Später musste die Summe deutlich aufgestockt werden - von rund 62 Mio. Euro, die die Stadt für die Fertigstellung aufzubringen hatte, war im Frühjahr 2014 die Rede. Einer der Gründe: Während des jahrelangen Stillstands auf der Baustelle wurde die Brandschutzordnung verschärft. Der ursprünglich für das WCCB geplante - und bereits weitgehend verbaute - Brandschutz war nicht mehr zulässig. So musste Etliches, was bereits montiert war, wieder abgebaut und durch andere Materialien ersetzt werden. An einigen Stellen wurde der Estrich entfernt, an anderen die Wandverkleidungen und deren Unterbau.
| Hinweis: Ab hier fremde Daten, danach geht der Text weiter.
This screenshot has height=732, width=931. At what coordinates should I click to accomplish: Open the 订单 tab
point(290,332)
Anhangdecken, Dämmung und Trockenbauwände mussten ebenfalls weichen und neuen Einbauten Platz machen.
Wie hoch die genauen Baukosten für das WCCB insgesamt gewesen sind, lässt sich heute wohl nicht mehr feststellen. Aktuelle Schätzungen gehen von mehr als 200 Mio. Euro aus. Die Stadt Bonn ist - nicht zuletzt wegen des WCCB - darum mittlerweile so stark überschuldet, dass sie nur durch extremes Sparen vor einem Nothaushalt bewahrt werden konnte.
Mit der Eröffnung des Gebäudes ist allerdings ein neues Fass für die Stadt aufgemacht worden. Ohne eine gute Auslastung des Konferenzzentrums muss wieder die Stadt als Eigentümerin in die Bresche springen. Und die Vermarktung des Konferenzzentrums, zu dem neben dem frisch eröffneten Neubau auch der Plenarsaal und das Wasserwerk gehören, erscheint schwierig. So viele Großveranstaltungen mit mehr als 5.000 Teilnehmern gibt es jährlich in Deutschland nicht.
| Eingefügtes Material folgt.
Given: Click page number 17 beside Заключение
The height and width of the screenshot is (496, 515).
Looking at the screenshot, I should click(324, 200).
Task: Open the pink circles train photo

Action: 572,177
Immerhin, das an das WCCB angedockte Hotel ist mittlerweile veräußert. Am 27. März 2015 genehmigte der Bonner Rat den Verkauf der Hotelimmobilie an die DevelopVisio Real Estate, Bonn. Das Unternehmen ist eine Tochter der Bonn-Visio-Gruppe, die den Unternehmern Jörg Haas und Rüdiger Wilbert gehört. Gemeinsam haben die beiden etliche Projekte auf dem Areal des Bonner Bogens errichtet. Die Herberge am WCCB soll künftig unter dem Label Bonn Marriott Hotel geführt werden. Mit der Marke habe man einen Franchise-Vertrag über 25 Jahre abgeschlossen, erklärte Haas.
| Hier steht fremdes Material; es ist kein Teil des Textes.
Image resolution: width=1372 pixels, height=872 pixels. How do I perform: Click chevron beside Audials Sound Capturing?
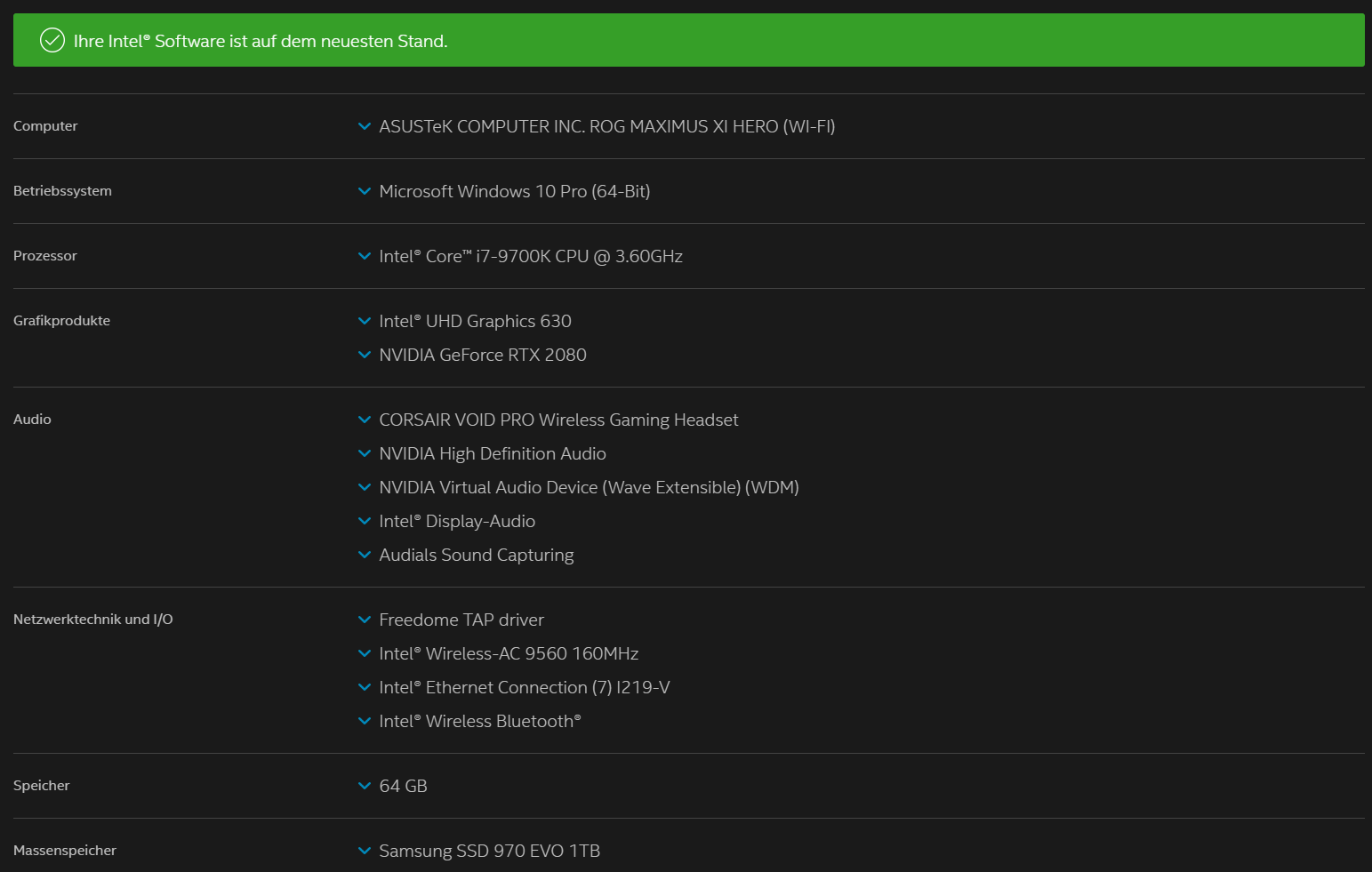[x=364, y=555]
Bei der feierlichen Eröffnung des WCCB am 7. Juni betonten alle Redner zunächst einmal die Chancen, die das riesige und - so OB Nimptsch - "modernste Kongresszentrum Europas" für die Stadt bietet. Bleibt zu hoffen, dass der Kater in der Bundesstadt nicht allzu groß ausfällt, nachdem die gepanzerten Limousinen mitsamt der Prominenz wieder abgefahren sind und das Städtchen Bonn mit seinem WCCB alleine zurückbleibt.